I walked back to the hotel via my favorite route: up Rue Madame. The long afternoon light was casting a shadow across the street. Another generation of noisy kids with bulky satchels and freshly scrubbed faces pressed past me on their way to the gardens, just as they had 17 years before. Along the way I clocked my former shopping haunts. Jamin Puech was still selling its hippie macramé handbags, now sprinkled with old coins. In the window at Le Pont Traverse there was a first edition of Oscar Wilde for sale. Oona L'Ourse, the store where my Parisian pals used to buy those tiny Shetland sweaters for their babies, was still there, too. I ducked in to see if there was anything new—perhaps something for my son. It was a comforting place, but it felt claustrophobic. I didn't even bother to buy one of the adorable sweaters.
Back at the hotel I called Bibiane to say good-bye.
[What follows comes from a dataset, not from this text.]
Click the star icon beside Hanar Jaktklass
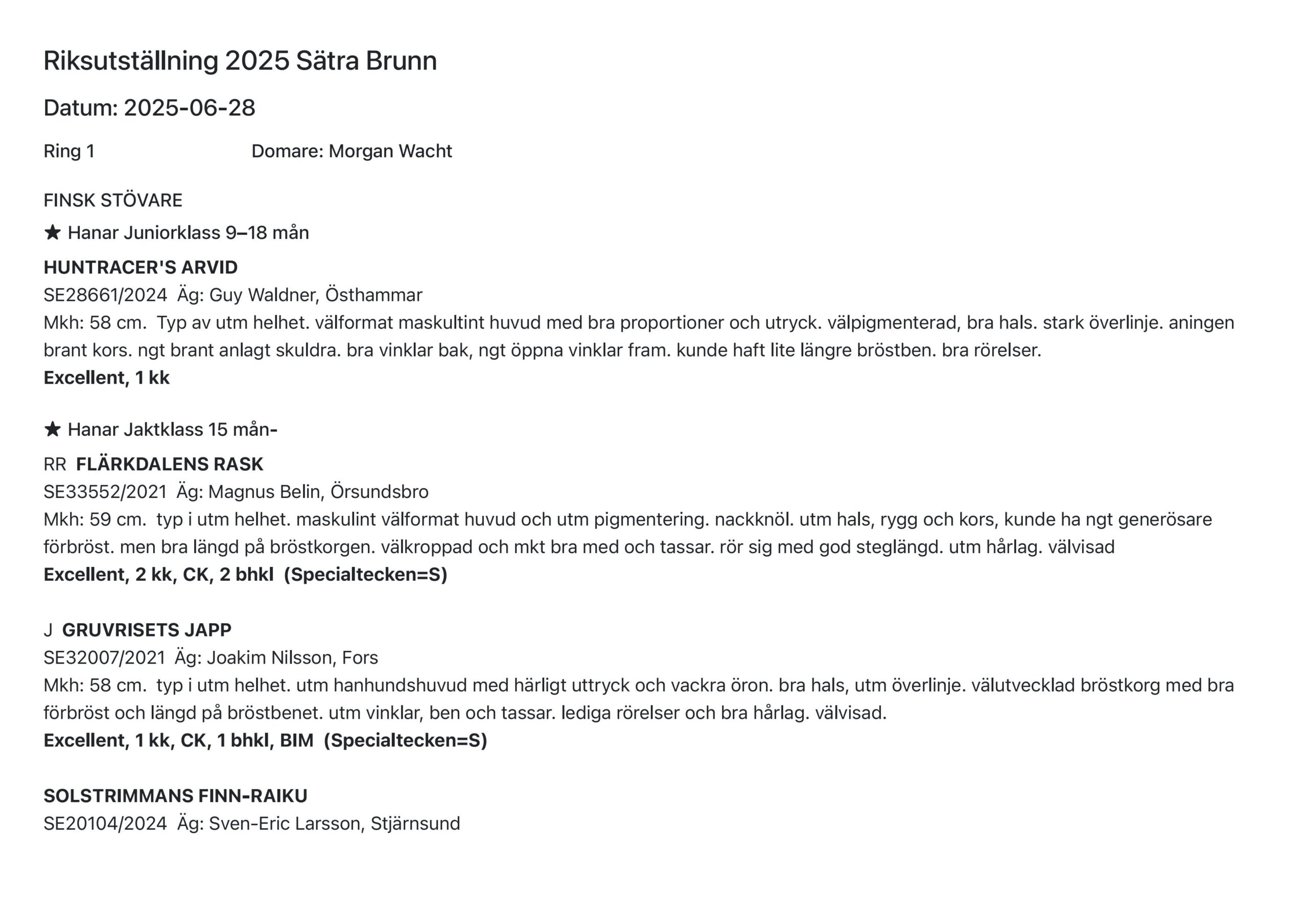 (53, 429)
She sounded agitated and distracted. She had just learned that she and her family were being evicted from their apartment on Rue de Grenelle, where they had lived for 20 years. I felt a pang of sadness; it was my first apartment in Paris, too. But Bibiane put a brave face on it.
"At first I was so pissed off," she said in her best truck driver slang. "I thought, Merde. Now I've come to accept it; in fact, I look at it as a good thing. Change is good."
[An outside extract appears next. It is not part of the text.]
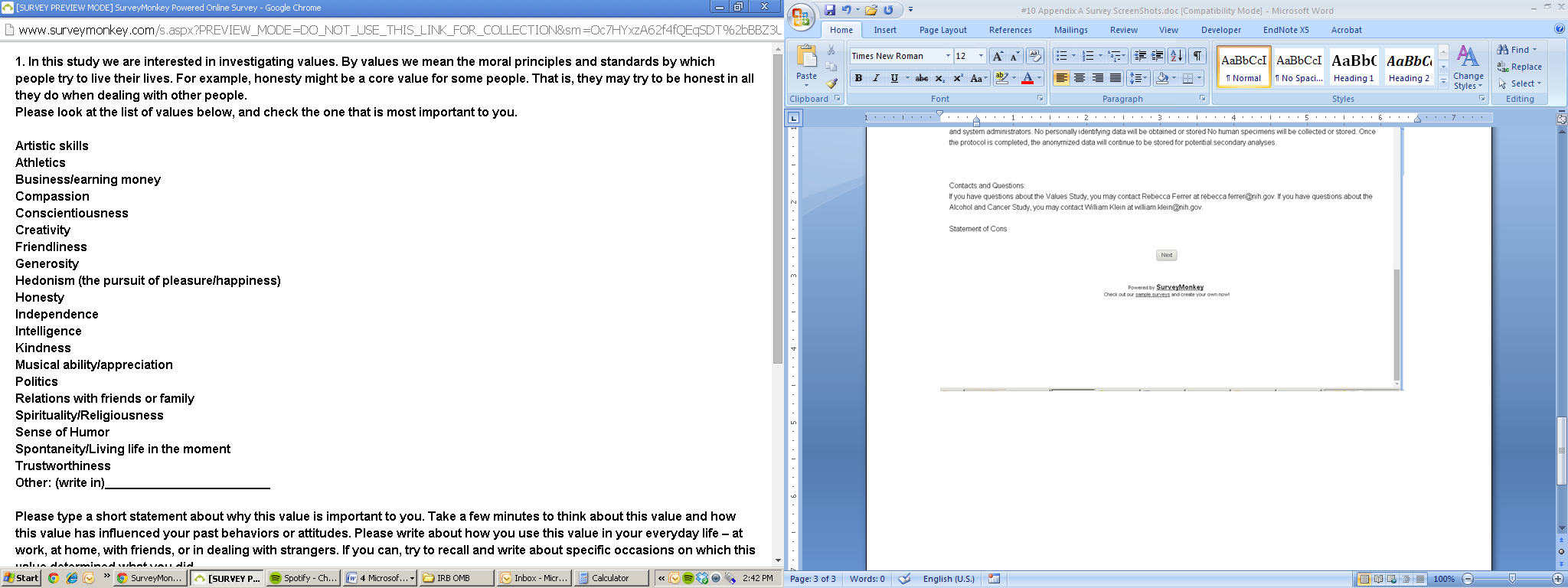Click the Format Painter brush icon

coord(831,83)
At that moment, in that city, it seemed she was right.
NEXT GREAT NEIGHBORHOOD
Rue Louise-Weiss (the 13th)
Artists, collectors, and fashionistas are flocking to the Chelsea-like Rue Louise-Weiss in the 13th Arrondissement for monthly openings. With the new No. 14 Métro (Bibliothèque), it's only a 20-minute ride from the Place de la Madeleine in central Paris.
ON THE SCENE Artists like Konstantin Kakanias, Karen Kilimnik, and Fraser Sharp; fashion designers Marc Jacobs and Nicolas Ghesquière. THE EPICENTER Bernard Picasso's bookstore, Images Modernes (No. 11; 33-1/45-70-74-20; www.imagesmodernes.com). GO NOW Fall shows are up at all 10 neighborhood galleries. Highlights include round abstract photographs by Mariko Mori at Galerie Emmanuel Perrotin (Nos. 5 and 30; 33-1/42-16-79-79), through October 31, and black-and-white images of farmhouses and oddly beautiful women by Norwegian photographer Torbjørn Rødland at Air de Paris (No. 32; 33-1/44-23-02-77), through November 8. After gallery-hopping, head to the MK2 Bibliothèque (128/162 Ave. de France; www.mk2.com), in front of the Bibliothèque Nationale. The ultramodern complex has three restaurants, a lounge, and a 14-screen cinema.